Shared medical appointments have a long body of research showing improved clinical outcomes, says Michele Heisler. And if you see 10 patients within 2 hours, that certainly is cost effective.
The clinical data on different peer support models varies, however — for some populations the evidence is strong, but not for others. Heisler describes a randomized, controlled trial for a mutual peer support intervention where two people with poor glycemic control were matched with each other and trained in action planning. When compared with nurse care management — because “we know nurse care management is effective” — in two clinical settings, the mutual peer support intervention showed 1% lower A1Cs than the nurse care management arm.
That 1% difference in A1C is huge, adds David Asch. “It’s an effect much larger than one sees typically from the introduction of a new drug.”
But randomized, controlled trials with people with severe heart failure and intractable diabetes did not work. “They were not engaged enough; a mutual peer support model was not the right model for those populations,” says Heisler, suggesting more intensive interventions for this population.
The clinical evidence for peer coach models is also strong, according to Heisler. She describes models where patients with diabetes are trained and then reach out to support their peers. The trials completed in diabetes showed significant improvement in A1C, diabetes support, diabetes distress, and other key outcomes compared to usual care, and equivalent outcomes to interventions by well-trained behavioral counselors.
Formal cost effectiveness analyses for social interventions are underway, says Heisler, in large-scale implementation studies. But costs in general are low — many models use volunteers, with peer coaches in some cases receiving a small stiped to reimburse them for their costs. “You are very much trying to tap into that sense of altruism,” Heisler says.
What about impact on utilization outcomes?
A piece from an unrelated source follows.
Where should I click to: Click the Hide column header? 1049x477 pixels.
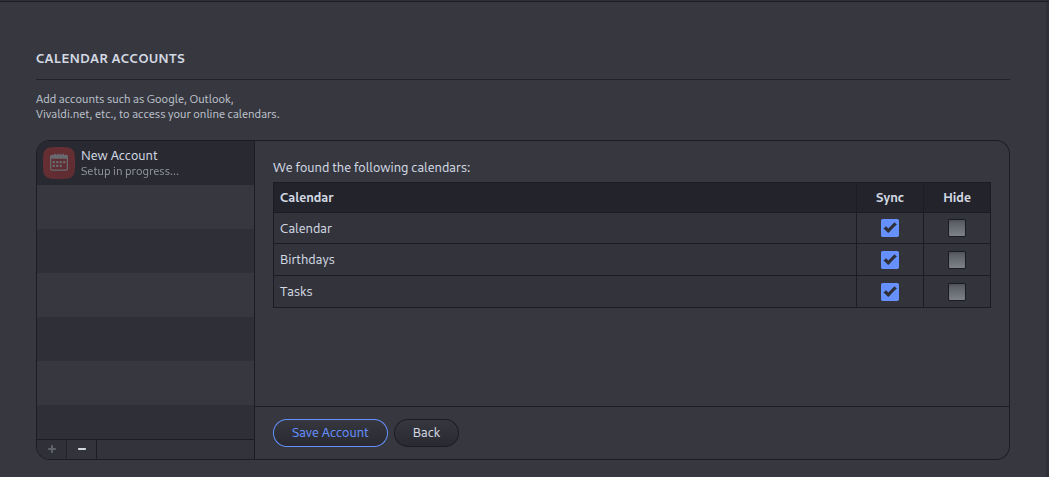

Namita Seth Mohta asks if peer support interactions help decrease hospital readmissions and emergency room visits.
Heisler says there is evidence for shared medical appointments and solid data for community health workers, who are a form of peer, in reducing hospital admissions and inappropriate ED utilization. Peer coach data also shows some declines in ED utilization.
Heisler stresses the importance of looking at a hybrid of models when increasing the rigor of research. “It’s a spectrum,” she says. “You may have a nurse who supervises a community health worker who is trained to lead an intensive self-management training program,” for example, “and then you might have a patient who had participated in the education program to serve as a peer coach, to help sustain gains.” Similarly, participants in shared medical appointments may be matched to support each other in between appointments.
“We subject a new drug that might enter into the market to an enormous number of tests to generate evidence about its effectiveness — sometimes about its cost, but typically about its effectiveness,” adds Asch. “I don’t see why we should be using any different standard for testing the effectiveness of these social interactions.”
But first, hospitals and health systems need to recognize that creating a platform for these trials is part of their role. “We should start becoming more comfortable with doing this in the first place so that we can generate even more evidence,” says Asch.
From the NEJM Catalyst event Hardwiring Patient Engagement to Deliver Better Health at Kaiser Permanente Southern California, April 13, 2017.